Tomcat garbled reason: When learning the servlet, often encounter Chinese garbled problem, online check only know how to set not garbled, the principle is not very clear. I think understand the principle, garbled problem is easy to solve
Tomcat garbled Solution:
POST request:
Request.setcharacterencoding ("Utf-8");
Write a filter if you don't want to write in every request method
GET Request:
1. Modify the Server.xml file in Tomcat
<connector port= "8080" maxthreads= "75" minsparethreads= "maxsparethreads="
Enablelookups= "false" redirectport= "8443" acceptcount= "100"
connectiontimeout= "20000" disableuploadtimeout= "true" uriencoding= ' UFT-8 ' />
2. The get parameter is through the new String () method
String name = Request.getparameter ("name");
name = new String (name.getbytes ("iso-8859-1"), "Utf-8");
Problem: Tomcat uses the ISO-8859-1 encoding for GET requests, the encoding you set is used by default for post requests, and the default iso-8859-1 encoding is not set.
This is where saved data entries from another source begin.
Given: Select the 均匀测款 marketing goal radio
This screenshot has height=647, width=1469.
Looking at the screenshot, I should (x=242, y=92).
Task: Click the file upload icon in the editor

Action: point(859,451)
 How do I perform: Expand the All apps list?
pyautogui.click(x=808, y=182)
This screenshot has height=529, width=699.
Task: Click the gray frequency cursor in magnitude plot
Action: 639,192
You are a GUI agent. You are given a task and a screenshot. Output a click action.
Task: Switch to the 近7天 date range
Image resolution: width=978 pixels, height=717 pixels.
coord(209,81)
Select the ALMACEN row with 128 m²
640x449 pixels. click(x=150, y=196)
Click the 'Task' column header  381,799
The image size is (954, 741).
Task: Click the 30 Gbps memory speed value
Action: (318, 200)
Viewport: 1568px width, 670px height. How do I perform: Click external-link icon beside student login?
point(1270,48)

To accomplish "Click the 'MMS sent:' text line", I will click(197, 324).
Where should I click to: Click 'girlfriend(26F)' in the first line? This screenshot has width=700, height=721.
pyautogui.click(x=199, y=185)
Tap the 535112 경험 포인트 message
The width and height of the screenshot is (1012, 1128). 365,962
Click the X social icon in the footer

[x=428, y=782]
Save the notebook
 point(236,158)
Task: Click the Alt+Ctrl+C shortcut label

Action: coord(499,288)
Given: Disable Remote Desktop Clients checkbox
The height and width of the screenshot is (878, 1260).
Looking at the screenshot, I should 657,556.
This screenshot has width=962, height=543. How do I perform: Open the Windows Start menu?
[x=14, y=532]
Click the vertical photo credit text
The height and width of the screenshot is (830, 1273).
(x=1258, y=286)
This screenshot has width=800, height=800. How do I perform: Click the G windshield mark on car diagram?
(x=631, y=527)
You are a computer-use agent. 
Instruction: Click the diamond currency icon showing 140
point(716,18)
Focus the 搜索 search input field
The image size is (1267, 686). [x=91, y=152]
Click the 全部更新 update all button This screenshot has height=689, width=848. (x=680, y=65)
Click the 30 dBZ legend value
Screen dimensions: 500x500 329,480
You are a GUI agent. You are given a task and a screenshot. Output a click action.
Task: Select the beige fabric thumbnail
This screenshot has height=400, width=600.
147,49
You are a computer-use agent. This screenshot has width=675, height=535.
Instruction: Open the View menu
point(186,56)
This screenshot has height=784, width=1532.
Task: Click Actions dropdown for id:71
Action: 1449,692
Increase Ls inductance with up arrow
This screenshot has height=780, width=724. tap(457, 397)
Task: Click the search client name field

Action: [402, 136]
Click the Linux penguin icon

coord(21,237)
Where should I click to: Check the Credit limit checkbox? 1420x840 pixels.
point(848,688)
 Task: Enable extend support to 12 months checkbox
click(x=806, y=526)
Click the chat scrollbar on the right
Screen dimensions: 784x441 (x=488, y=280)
The POST request set encoding will not garbled, the principle is to use utf-8 encoding, using utf-8 decoding, do not use UTF-8 decoding will be error as follows:
New String ("Hello". GetBytes (), "Utf-8"); System.out.println (new string (S.getbytes (), "iso-8859-1"new string (S.getbytes (), " Utf-8 "); System.out.println (S1);
Results: Ľ好
How are you doing
Get request browser encoding is Utf-8, but Tomcat uses iso-8859-1 decoding will be garbled, why this can solve garbled,
Because the ISO-8859-1 encoding is a single-byte encoding, the direct array that is obtained using s1.getbytes ("Iso-8859-1") is the same as when it was not previously decoded.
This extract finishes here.